In 2013 the cardinal had established Regina Caeli parish “to give pastoral and sacramental care to the faithful who are accustomed to the celebration of Mass according to the Roman Missal of 1962,” he said. This is a non-territorial parish and so is “the proper parish of any Catholic within Galveston-Houston who desires the frequent celebration of Mass according to the 1962 Roman Missal.” There will be no change to its celebration of Mass or its sacraments.

The cardinal’s letter implemented Pope Francis’ July 16 motu proprio, which placed restrictions on Masses which use the 1962 Roman Missal. These liturgies are sometimes known as the extraordinary form of the Roman Rite, the Tridentine Mass, or the Traditional Latin Mass.

The move made sweeping changes to the practices allowed by his predecessor Benedict XVI’s 2007 apostolic letter Summorum Pontificum, which acknowledged the right of all priests of the Roman rite to say Mass using the Roman Missal of 1962.

Pope Francis, in a letter to the world’s bishops, said he felt compelled to act because, he said, the use of the 1962 Missal was “often characterized by a rejection not only of the liturgical reform, but of the Second Vatican Council itself, claiming, with unfounded and unsustainable assertions, that it betrayed the Tradition and the ‘true Church’.”

Cardinal DiNardo’s letter did not comment on any spirit of rejection in local parishes.
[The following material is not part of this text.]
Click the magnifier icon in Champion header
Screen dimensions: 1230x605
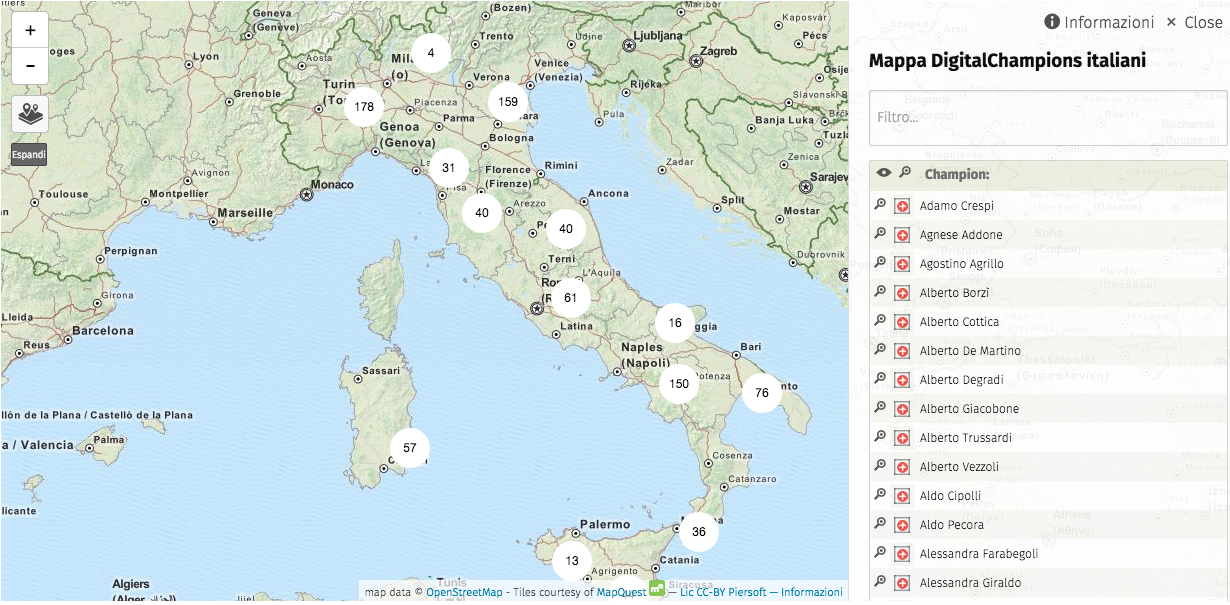point(905,173)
However, he said, “Both Pope John Paul II and Pope Benedict XVI hoped that allowing more freedom for priests to celebrate the Tridentine Form of the Mass would bring about greater unity and concord in the Church, and a mutual respect of the two forms of the Roman Rite. Pope Francis has written that such unity has not taken place.”

He noted that celebrations of the traditional Latin Mass have begun more recently at St. Theresa Parish in Sugar Land, St. Bartholomew Parish in Katy, and Prince of Peace Parish in northwest Houston.
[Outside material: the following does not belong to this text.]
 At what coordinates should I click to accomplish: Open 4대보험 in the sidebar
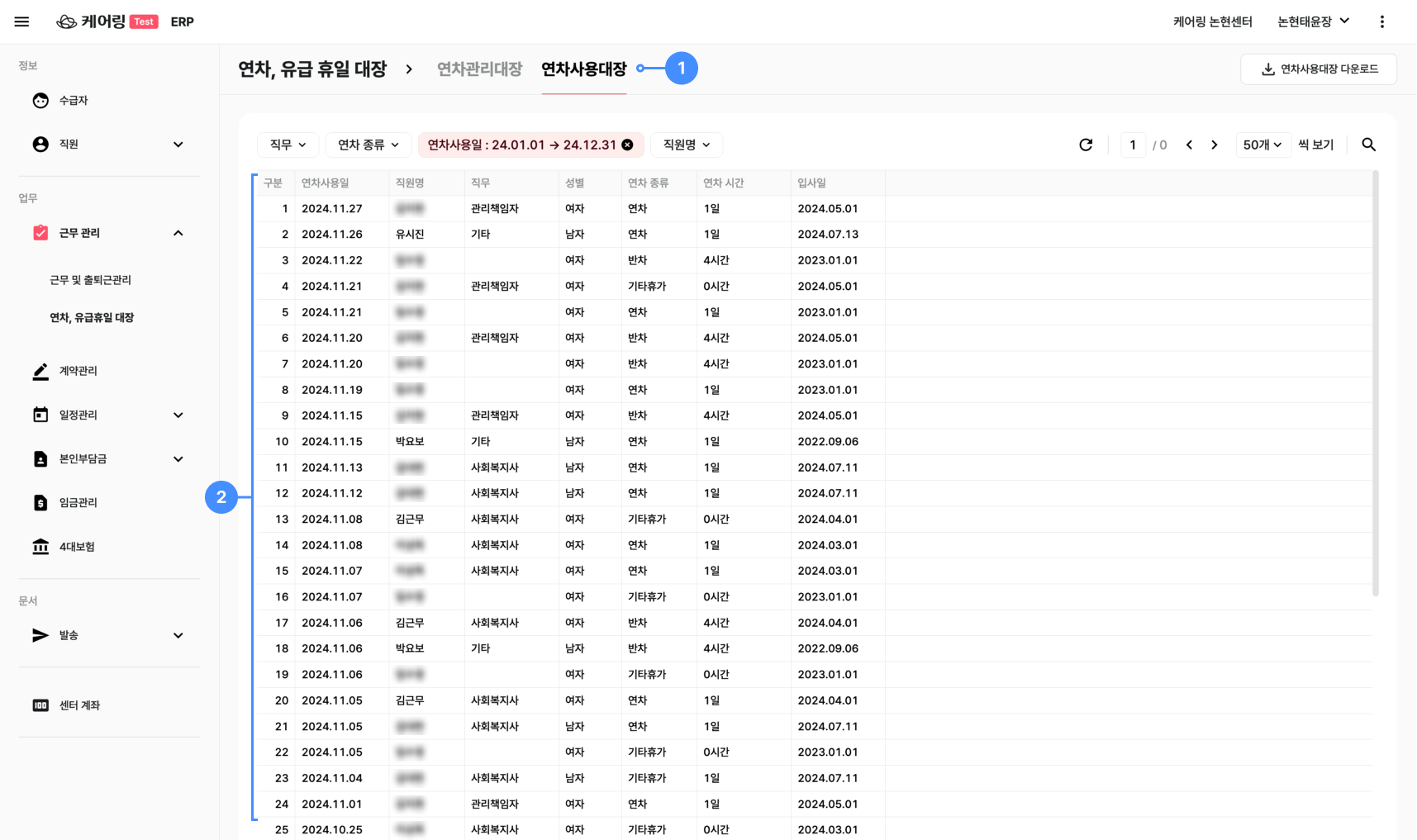click(76, 547)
“Although a number of the faithful are drawn to these Masses, these liturgical celebrations are not longstanding customs in those parishes,” he said. The traditional Latin Mass may now be celebrated at St. Theresa and St. Bartholomew only “twice a month, on weekdays.”

The cardinal abrogated the celebration of the Traditional Latin Mass at Houston’s Prince of Peace Parish. He directed the faithful who desire the older form of the Mass to Regina Caeli Parish, noting that it is about nine miles away and celebrates this Mass five times every Sunday.

The cardinal gave additional instructions for all liturgies. Any ritual actions, gestures and prayers not prescribed by the Roman Missal should not be included in celebrations of the Mass, he said.

“The rubrics of the Roman Missal of 1962 are not to be added to the celebration of Mass according to the current edition of the Roman Missal of 1970,” he said. “Likewise, anything unbecoming or foreign to the celebration of the Mass as it is prescribed in the Roman Missal is to be avoided.”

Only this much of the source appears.